Earning companies hold offshore as cash, equivalent, taxed at 15.5%
The top tax rate that US companies would pay on an estimated $3.1 trillion (€2.6 trillion) in earnings they’ve stockpiled overseas crept up to 15.5% in the final version of the GOP tax bill released Friday.
President Donald Trump had initially called for a top rate around 10% for companies’ offshore profits, but as GOP lawmakers searched for revenue to offset the cost of other tax cuts, one of the sources they settled on was multinationals’ offshore cash.
Under the GOP tax plan that’s headed for votes in the House and Senate next week, earnings that companies hold offshore as cash and cash equivalents would be taxed at 15.5%.

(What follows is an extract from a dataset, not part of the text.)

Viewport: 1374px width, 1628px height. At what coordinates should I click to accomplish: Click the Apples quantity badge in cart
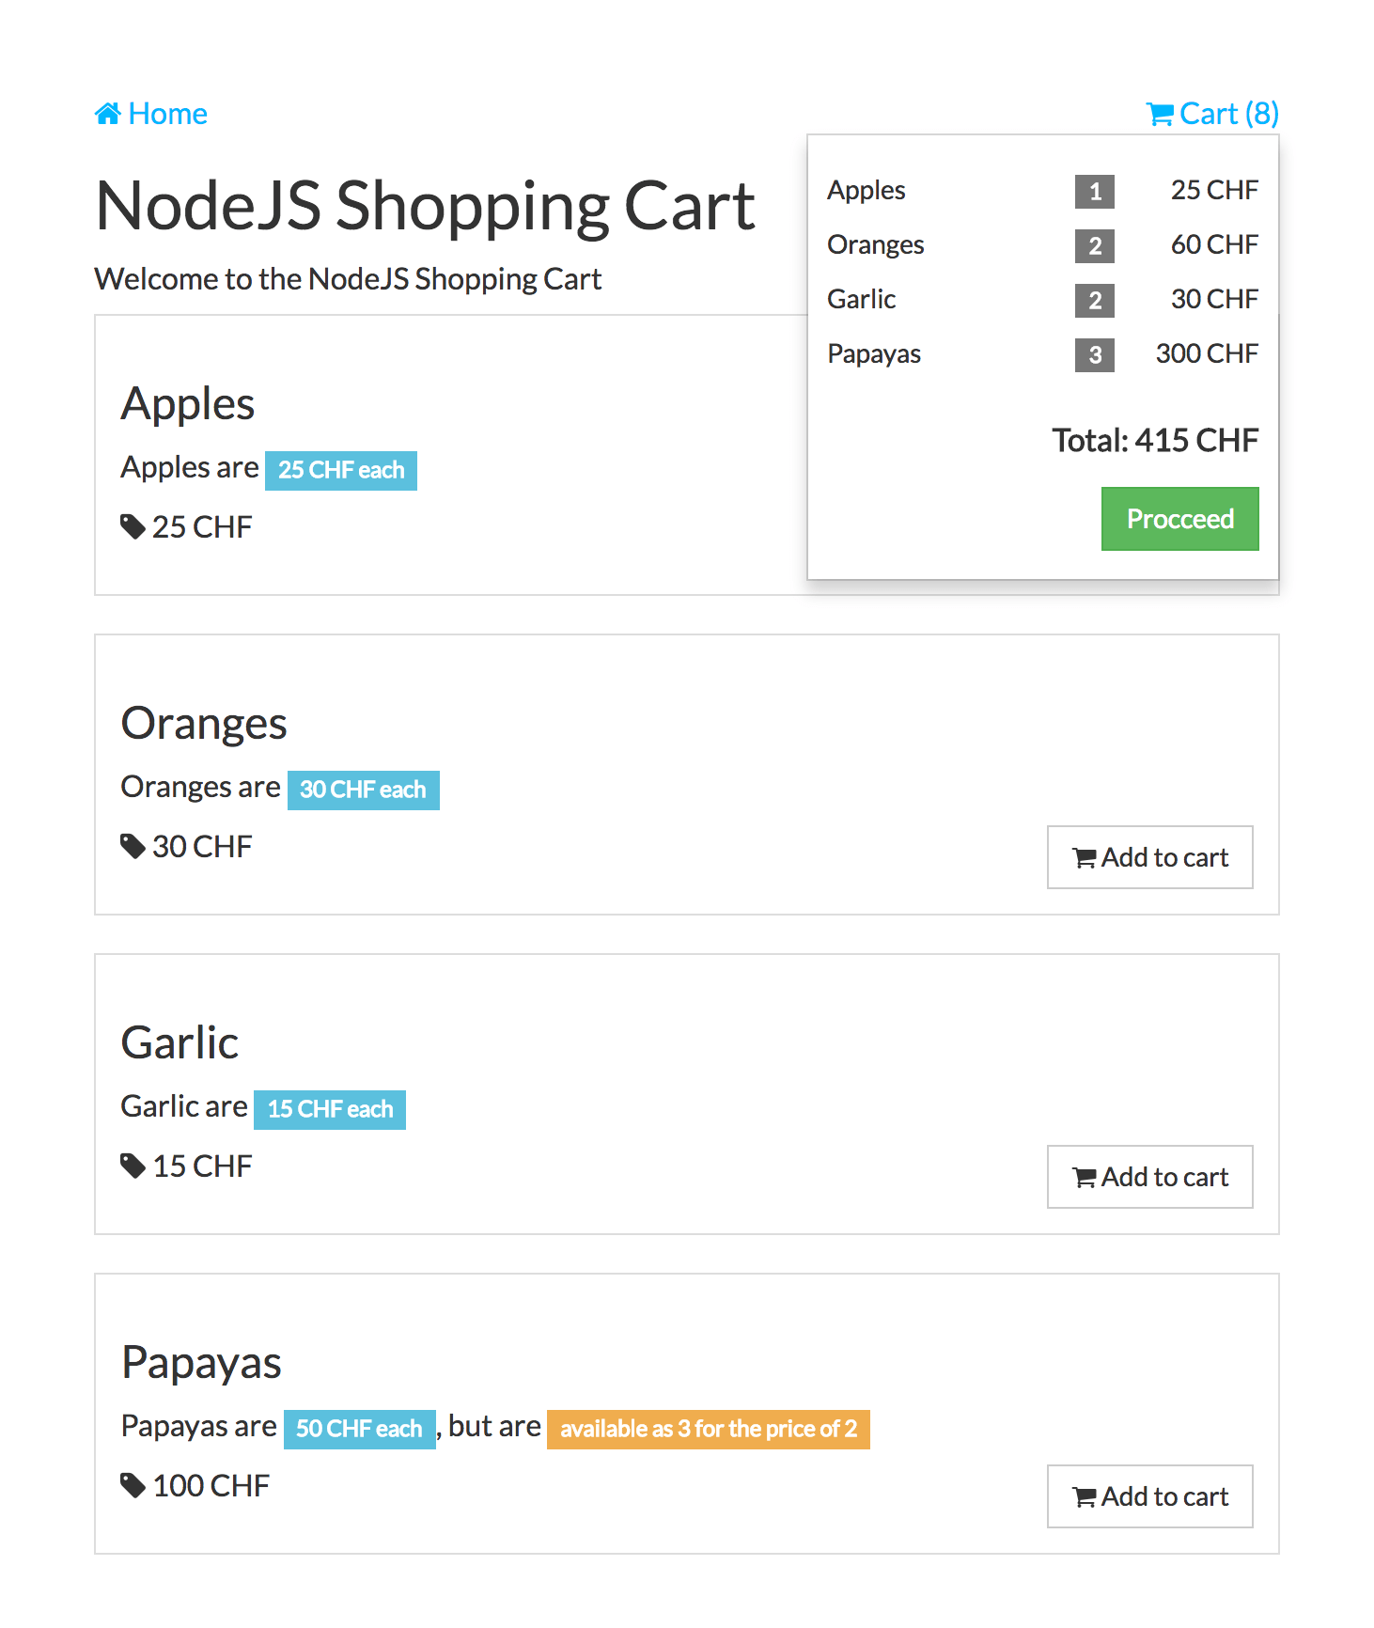(x=1094, y=192)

Income invested in less-liquid assets – including plants and equipment –would be taxed at 8%. Both taxes would be mandatory, not optional.
Multinationals “will scream” about the higher rate for cash, said Michael Mundaca, co-leader of the Ernst & Young Americas Tax Center and a former top Treasury tax official. Companies will immediately begin looking for ways to get their cash into the lower, 8% bucket, he said, though “that’s also high.”
Setting the rates at those levels would generate about $40 billion more than if the rates were 14.5% and 7.5% , as proposed in the Senate bill that was approved December 2.
Under current law, companies can defer paying US income taxes on their foreign earnings at the corporate rate of 35% until they return, or “repatriate,” them to the US The deferral provision has led companies to stockpile those earnings overseas.
Republicans say the “deemed repatriation” tax imposed by the GOP bill would clear the way for many of those companies to bring their earnings back to the US.